_Task goal_
Pull out of the data below the stretch of lines bounded by the one containing "Click the green Сохранить button" and the one containing "Task: Click the magnifying", both bounds included, unchanged.

Dataset items
● ● ● ●

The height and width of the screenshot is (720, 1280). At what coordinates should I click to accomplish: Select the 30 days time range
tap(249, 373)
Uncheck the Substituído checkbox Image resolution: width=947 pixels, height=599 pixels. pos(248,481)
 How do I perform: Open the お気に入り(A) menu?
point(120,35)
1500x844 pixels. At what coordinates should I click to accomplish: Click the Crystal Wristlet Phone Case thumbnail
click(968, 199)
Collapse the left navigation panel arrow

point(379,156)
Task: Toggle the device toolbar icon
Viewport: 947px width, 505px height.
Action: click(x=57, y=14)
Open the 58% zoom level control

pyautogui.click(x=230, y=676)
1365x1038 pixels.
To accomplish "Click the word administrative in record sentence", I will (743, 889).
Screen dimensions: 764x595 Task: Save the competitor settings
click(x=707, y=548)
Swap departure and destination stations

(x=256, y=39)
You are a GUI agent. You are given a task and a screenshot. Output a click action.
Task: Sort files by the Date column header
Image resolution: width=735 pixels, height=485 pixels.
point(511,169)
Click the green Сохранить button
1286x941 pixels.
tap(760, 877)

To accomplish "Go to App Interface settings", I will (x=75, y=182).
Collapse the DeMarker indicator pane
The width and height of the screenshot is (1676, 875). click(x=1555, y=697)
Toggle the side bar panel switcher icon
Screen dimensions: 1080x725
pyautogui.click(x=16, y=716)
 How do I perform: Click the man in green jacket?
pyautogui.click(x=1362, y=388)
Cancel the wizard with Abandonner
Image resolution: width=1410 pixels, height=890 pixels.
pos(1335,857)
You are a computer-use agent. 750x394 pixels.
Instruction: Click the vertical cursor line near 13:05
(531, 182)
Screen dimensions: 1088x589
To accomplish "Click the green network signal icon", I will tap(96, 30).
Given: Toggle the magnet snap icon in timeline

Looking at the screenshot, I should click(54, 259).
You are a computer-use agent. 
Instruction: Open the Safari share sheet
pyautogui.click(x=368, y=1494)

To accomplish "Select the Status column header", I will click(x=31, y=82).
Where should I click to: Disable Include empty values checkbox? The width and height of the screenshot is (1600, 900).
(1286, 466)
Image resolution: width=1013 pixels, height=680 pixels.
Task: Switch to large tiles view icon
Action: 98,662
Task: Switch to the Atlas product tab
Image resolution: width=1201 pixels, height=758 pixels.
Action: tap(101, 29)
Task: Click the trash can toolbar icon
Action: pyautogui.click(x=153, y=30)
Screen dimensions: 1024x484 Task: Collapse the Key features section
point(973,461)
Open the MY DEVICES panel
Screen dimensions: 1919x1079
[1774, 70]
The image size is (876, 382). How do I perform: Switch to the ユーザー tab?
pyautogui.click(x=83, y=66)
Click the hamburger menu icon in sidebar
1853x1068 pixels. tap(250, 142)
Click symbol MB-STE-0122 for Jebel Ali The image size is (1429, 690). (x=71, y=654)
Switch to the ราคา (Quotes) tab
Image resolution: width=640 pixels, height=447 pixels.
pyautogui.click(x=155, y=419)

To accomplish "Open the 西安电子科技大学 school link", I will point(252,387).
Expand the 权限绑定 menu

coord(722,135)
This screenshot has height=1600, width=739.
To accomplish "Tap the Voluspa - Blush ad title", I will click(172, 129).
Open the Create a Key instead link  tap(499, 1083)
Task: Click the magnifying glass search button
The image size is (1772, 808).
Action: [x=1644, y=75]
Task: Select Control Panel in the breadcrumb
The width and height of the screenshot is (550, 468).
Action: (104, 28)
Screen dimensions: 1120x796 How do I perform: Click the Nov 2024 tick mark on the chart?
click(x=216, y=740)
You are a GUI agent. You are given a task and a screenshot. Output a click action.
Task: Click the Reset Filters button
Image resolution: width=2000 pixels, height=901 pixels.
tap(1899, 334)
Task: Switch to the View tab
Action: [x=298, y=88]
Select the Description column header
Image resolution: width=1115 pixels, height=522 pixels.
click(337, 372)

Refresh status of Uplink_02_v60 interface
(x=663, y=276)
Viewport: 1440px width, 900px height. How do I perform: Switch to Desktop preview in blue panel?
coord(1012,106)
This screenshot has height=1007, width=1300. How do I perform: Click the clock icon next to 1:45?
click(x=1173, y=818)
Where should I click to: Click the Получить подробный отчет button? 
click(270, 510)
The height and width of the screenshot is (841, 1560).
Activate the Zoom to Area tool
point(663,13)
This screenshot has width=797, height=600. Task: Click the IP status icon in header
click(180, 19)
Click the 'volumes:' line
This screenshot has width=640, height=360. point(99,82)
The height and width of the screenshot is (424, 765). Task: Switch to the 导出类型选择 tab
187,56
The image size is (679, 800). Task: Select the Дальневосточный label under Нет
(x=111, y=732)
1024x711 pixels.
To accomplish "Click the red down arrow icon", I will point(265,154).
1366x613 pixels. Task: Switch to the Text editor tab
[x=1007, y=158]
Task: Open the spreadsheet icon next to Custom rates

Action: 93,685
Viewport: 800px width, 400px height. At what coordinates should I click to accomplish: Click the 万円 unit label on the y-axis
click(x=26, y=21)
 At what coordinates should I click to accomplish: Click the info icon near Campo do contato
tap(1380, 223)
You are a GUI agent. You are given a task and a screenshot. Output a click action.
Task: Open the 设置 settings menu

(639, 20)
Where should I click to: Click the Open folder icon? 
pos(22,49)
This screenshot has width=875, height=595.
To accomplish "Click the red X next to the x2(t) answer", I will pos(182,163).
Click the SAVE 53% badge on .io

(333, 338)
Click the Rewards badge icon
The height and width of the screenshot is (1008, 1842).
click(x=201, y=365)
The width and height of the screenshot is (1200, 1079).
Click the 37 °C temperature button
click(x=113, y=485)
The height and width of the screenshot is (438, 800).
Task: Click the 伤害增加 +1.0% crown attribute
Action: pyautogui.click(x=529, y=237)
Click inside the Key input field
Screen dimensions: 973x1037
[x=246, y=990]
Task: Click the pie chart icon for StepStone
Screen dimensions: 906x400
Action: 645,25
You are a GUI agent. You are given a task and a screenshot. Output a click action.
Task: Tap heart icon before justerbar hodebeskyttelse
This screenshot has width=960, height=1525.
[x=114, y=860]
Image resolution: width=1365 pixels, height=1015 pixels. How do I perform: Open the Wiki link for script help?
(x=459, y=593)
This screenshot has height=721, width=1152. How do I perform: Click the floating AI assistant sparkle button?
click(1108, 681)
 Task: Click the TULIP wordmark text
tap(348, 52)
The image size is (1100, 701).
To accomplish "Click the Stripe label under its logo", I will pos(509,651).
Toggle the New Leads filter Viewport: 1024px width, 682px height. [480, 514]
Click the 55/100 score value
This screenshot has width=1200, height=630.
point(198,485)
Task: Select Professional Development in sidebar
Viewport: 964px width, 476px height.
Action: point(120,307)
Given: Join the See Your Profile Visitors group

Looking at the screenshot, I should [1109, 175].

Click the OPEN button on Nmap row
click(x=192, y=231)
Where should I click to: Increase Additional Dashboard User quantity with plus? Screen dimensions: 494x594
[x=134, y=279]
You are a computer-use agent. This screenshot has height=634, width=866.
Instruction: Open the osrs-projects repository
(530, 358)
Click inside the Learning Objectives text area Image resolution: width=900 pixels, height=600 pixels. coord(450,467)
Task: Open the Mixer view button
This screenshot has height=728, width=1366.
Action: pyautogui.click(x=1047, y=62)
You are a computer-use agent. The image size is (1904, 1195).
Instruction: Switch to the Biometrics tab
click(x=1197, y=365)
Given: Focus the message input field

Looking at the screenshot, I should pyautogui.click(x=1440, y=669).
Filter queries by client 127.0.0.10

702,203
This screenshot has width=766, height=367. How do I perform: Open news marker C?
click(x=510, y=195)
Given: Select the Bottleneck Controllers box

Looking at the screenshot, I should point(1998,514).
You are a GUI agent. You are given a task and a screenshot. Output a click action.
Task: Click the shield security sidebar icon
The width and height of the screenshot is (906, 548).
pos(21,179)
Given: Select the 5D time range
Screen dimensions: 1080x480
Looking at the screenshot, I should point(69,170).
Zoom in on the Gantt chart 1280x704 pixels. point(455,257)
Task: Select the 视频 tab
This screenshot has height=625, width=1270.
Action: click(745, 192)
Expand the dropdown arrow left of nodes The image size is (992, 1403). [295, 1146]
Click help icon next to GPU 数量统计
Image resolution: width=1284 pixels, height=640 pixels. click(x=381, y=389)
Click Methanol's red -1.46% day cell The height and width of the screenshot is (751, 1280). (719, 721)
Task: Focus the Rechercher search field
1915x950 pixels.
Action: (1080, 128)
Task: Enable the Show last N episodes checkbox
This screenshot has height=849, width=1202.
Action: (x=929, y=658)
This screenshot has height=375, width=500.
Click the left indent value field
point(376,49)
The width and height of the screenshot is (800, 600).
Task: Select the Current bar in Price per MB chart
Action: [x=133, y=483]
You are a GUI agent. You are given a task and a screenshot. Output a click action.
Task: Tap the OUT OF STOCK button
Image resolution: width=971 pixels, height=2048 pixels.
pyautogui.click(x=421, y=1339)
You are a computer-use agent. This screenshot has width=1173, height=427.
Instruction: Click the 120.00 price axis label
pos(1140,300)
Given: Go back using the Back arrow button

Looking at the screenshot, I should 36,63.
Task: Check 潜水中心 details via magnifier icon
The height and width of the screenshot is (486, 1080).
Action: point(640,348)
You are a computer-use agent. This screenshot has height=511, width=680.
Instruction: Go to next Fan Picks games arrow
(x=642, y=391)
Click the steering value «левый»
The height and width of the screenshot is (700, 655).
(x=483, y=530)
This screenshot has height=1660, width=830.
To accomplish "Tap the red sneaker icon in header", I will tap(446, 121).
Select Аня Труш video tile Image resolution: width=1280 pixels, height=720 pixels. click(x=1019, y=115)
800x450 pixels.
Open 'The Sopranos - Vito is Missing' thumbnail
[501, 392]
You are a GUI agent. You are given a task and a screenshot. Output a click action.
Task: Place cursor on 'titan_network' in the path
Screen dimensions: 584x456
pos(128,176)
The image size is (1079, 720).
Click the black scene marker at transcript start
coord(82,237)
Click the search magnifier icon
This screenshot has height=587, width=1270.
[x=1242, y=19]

● ● ● ●

_Solution below_
Click the green Сохранить button
1286x941 pixels.
tap(760, 877)

To accomplish "Go to App Interface settings", I will (x=75, y=182).
Collapse the DeMarker indicator pane
The width and height of the screenshot is (1676, 875). click(x=1555, y=697)
Toggle the side bar panel switcher icon
Screen dimensions: 1080x725
pyautogui.click(x=16, y=716)
 How do I perform: Click the man in green jacket?
pyautogui.click(x=1362, y=388)
Cancel the wizard with Abandonner
Image resolution: width=1410 pixels, height=890 pixels.
pos(1335,857)
You are a computer-use agent. 750x394 pixels.
Instruction: Click the vertical cursor line near 13:05
(531, 182)
Screen dimensions: 1088x589
To accomplish "Click the green network signal icon", I will tap(96, 30).
Given: Toggle the magnet snap icon in timeline

Looking at the screenshot, I should click(54, 259).
You are a computer-use agent. 
Instruction: Open the Safari share sheet
pyautogui.click(x=368, y=1494)

To accomplish "Select the Status column header", I will click(x=31, y=82).
Where should I click to: Disable Include empty values checkbox? The width and height of the screenshot is (1600, 900).
(1286, 466)
Image resolution: width=1013 pixels, height=680 pixels.
Task: Switch to large tiles view icon
Action: 98,662
Task: Switch to the Atlas product tab
Image resolution: width=1201 pixels, height=758 pixels.
Action: tap(101, 29)
Task: Click the trash can toolbar icon
Action: pyautogui.click(x=153, y=30)
Screen dimensions: 1024x484 Task: Collapse the Key features section
point(973,461)
Open the MY DEVICES panel
Screen dimensions: 1919x1079
[1774, 70]
The image size is (876, 382). How do I perform: Switch to the ユーザー tab?
pyautogui.click(x=83, y=66)
Click the hamburger menu icon in sidebar
1853x1068 pixels. tap(250, 142)
Click symbol MB-STE-0122 for Jebel Ali The image size is (1429, 690). (x=71, y=654)
Switch to the ราคา (Quotes) tab
Image resolution: width=640 pixels, height=447 pixels.
pyautogui.click(x=155, y=419)

To accomplish "Open the 西安电子科技大学 school link", I will point(252,387).
Expand the 权限绑定 menu

coord(722,135)
This screenshot has height=1600, width=739.
To accomplish "Tap the Voluspa - Blush ad title", I will click(172, 129).
Open the Create a Key instead link  tap(499, 1083)
Task: Click the magnifying glass search button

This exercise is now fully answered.